The National Institutes of Health and the American Cancer Society have made several suggestions which can be followed to reduce the risk of cancer. The dietary guidelines include reducing fat intake to less than 30 percent of total calories, eating more high-fiber foods such as whole-grain breads and cereals, and eating more fruits and vegetables in general, and in particular those high in vitamins A, C, and E.


Scheduling regular checkups with a health care provider may increase the likelihood of detecting cervical, ovarian, and uterine cancers early, even if no symptoms are present. Pelvic examinations should be performed every three years for women under the age of forty and yearly thereafter. Pap testing for cervical cancer should be undertaken yearly from the time that a woman becomes sexually active. Some physicians will take an endometrial tissue biopsy from women at high risk and at the time of the menopause.

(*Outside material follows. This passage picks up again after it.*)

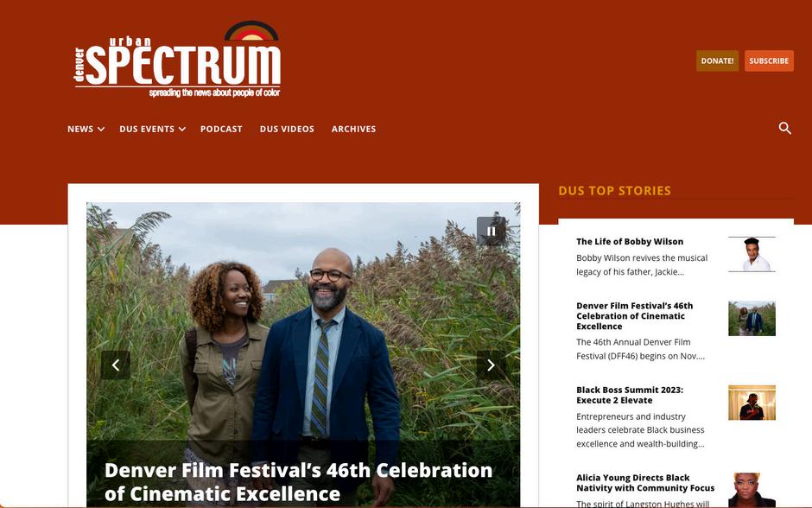
Task: Open the search magnifier icon
Action: tap(784, 128)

Some data suggest that modifying lifestyle may help reduce the incidence of cervical cancer. The cervix is exposed to a variety of factors during intercourse, including infections and physical trauma. Having multiple sexual partners increases the risk of sexually transmitted diseases which may predispose the cervix to cancer. This factor is compounded by the fact that infectious agents and other carcinogens can be transmitted from one individual to another. Therefore, theoretically the cervix can be exposed to carcinogens from a partner’s sexual partners. Regular intercourse begun in the early teens also predisposes one to cervical cancer, as the tissue of the cervix may be more vulnerable at puberty. Barrier methods of contraception, mainly the condom, reduce the risk of developing cervical cancer by reducing the exposure of the cervix to potential carcinogens. Smoking increases the risk of cervical cancer, perhaps because carcinogens in tobacco enter the blood, which in turn has access to the cervix. Thus, such lifestyle changes as safer sexual practices, quitting smoking, and dietary changes would be beneficial to someone wanting to reduce the chance of having cervical cancer.

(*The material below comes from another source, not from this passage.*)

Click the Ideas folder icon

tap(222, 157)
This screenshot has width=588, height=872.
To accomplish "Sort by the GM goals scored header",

Women who are twenty or more pounds over ideal body weight are twice as likely to develop endometrial cancer, and the risk increases with increased body fat. Some estrogens are produced in fat tissue, and this additional estrogen may play a role in the development of endometrial cancer. Therefore, reduction of excess body fat through diet and exercise may be important for a woman who wishes to reduce her chances of developing uterine cancer.


In May 2013, investigators from the Cancer Genome Atlas Research Network reported the results of their comprehensive genomic analysis of close to four hundred endometrial tumors. Their findings, published in the journal Nature, suggest that molecular characteristics can help determine the type of endometrial cancer and possibly yield insights into effective treatment strategies. The investigators also found four new tumor subtypes and identified similarities between endometrial cancer and other types of cancers.

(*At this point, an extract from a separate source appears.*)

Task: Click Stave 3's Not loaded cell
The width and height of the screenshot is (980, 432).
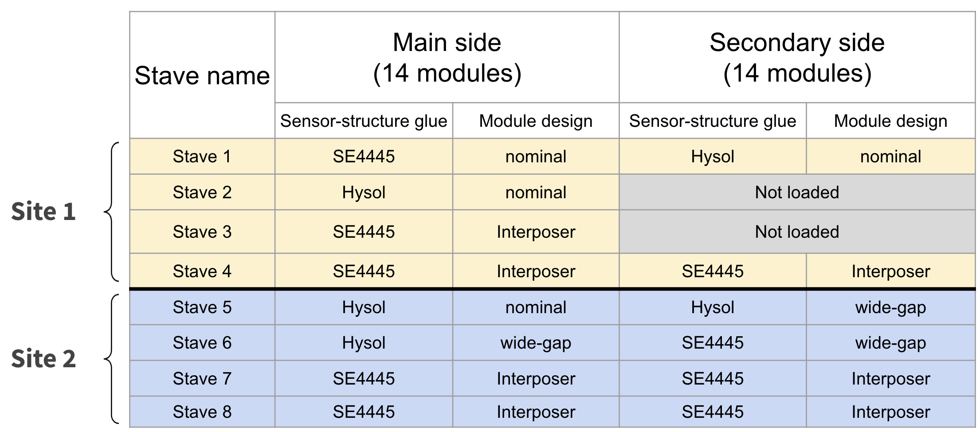Action: point(797,232)
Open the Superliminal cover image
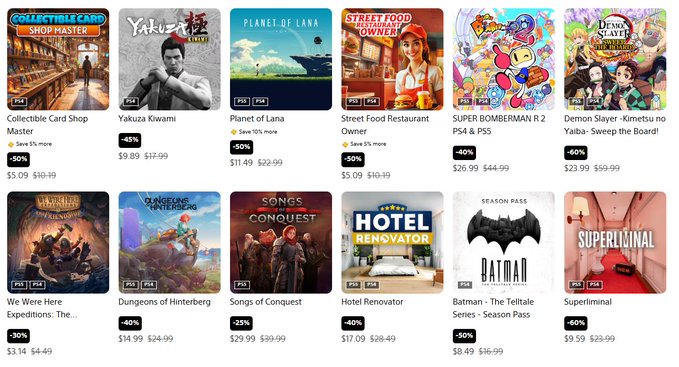679x367 pixels. (615, 242)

Also in 2013, Dr. Devansu Tewari of Southern California Permanente Medical Group presented the results of a long-term study he authored on the effectiveness of using intraperitoneal chemotherapy to treat ovarian cancer. The study demonstrated that intraperitoneal chemotherapy, in which the patient's stomach area is bathed in chemotherapeutic agents, significantly increased survival rates for patients with advanced ovarian cancer. Patients who received intraperitoneal treatment were 17 percent more likely to survive longer than patients who received conventional intravenous therapy.